Flu season heralds call for immunisation shots

A strain of the flu virus under a microscope.

An updated influenza vaccine is available from medical providers across the country with protection against four strains of the flu virus.

Immunisation Advisory Centre northern regional adviser Lisbeth Alley says the vaccine includes inoculation for both Swine Flu, which caused the 2009 pandemic, as well as the H3N2 virus strain, which resulted in a high number of deaths across Europe and North America in 2018.

The strains included in the annual vaccine are chosen by the World Health Organisation (WHO) based on information collected in 114 countries, including New Zealand.

“Two new strains have also been included in this year’s vaccination as a result of global monitoring.

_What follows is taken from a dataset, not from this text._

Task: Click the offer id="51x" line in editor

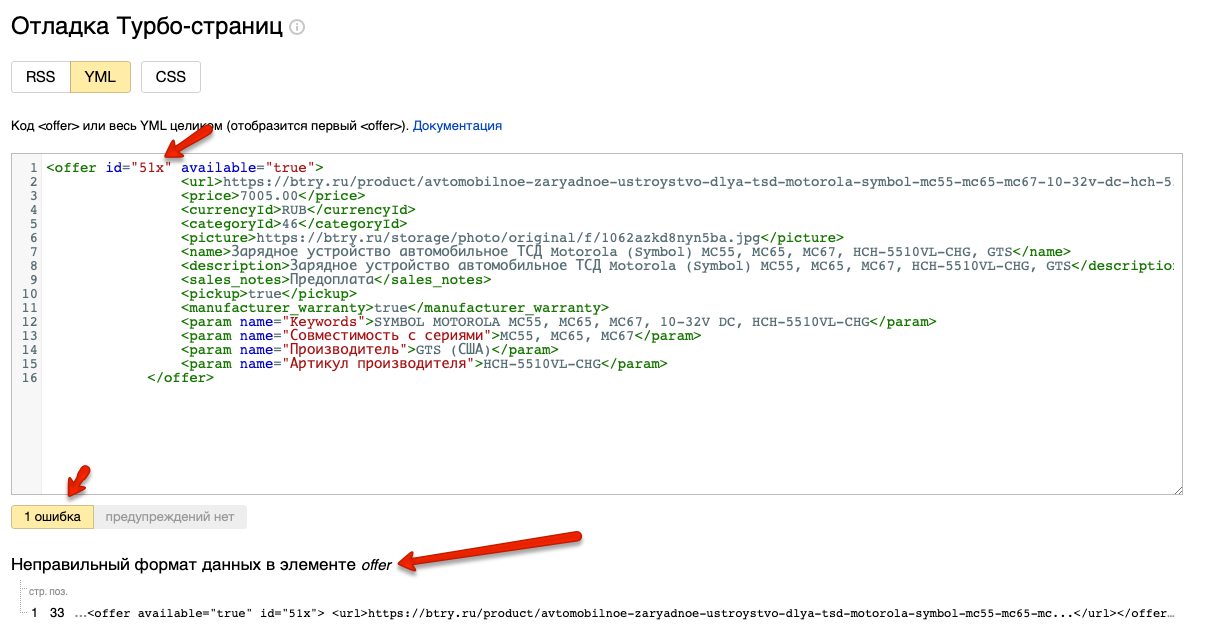Action: click(x=185, y=168)
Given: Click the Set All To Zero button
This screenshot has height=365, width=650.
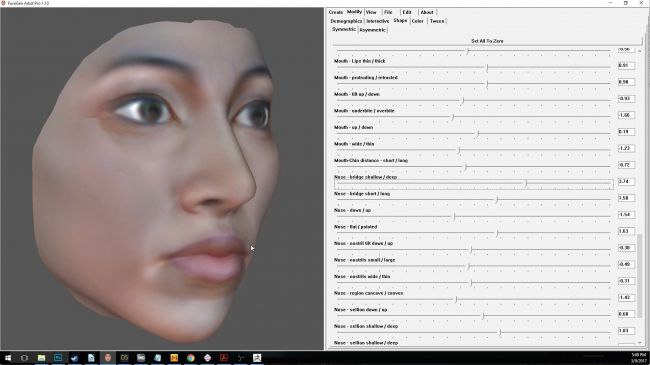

This decision is based on how significant an impact the strain could have on patient’s health, rather than how common it is,” Lisbeth says.

“WHO is always scanning viruses and looking for the next global pandemic. These sorts of viruses are inevitable and have arisen throughout human history.”

“Being immunised does not guarantee you will not get the flu, but it does significantly limit the severity of symptoms, meaning you are less likely to need intensive care,” Lisbeth says.

“It is especially important for older people because the flu causes inflammation throughout the body, which can result in a heart attack or a stroke. The vaccine is very good at preventing those kinds of complications.”

The Immunisation Advisory Centre also recommends that strong and healthy people get the flu vaccine as a way of preventing transmission to those with a vulnerable immune system.

“The fitter you are, the better the vaccine works because you have a better immune response. If a certain size of the community is vaccinated you get a ‘herd immunity’ because it becomes much more difficult for the virus to transmit.”

The Immunisation Advisory Centre’s goal for this season is to distribute 1.2 million influenza vaccines, allowing more than a quarter of New Zealanders to be immunised.

Lisbeth says it is particularly important for pregnant women to get vaccinated because pregnancy changes the way the immune system responds to influenza, which can have fatal consequences.

“Currently, about half of pregnant women get immunised for influenza but we would like to see every one of them get their vaccine this year.”

The flu vaccine is free for pregnant women, people aged over 65 or under four, as well as anyone with a condition that could increase the risk of complications from influenza, such as diabetes or heart problems.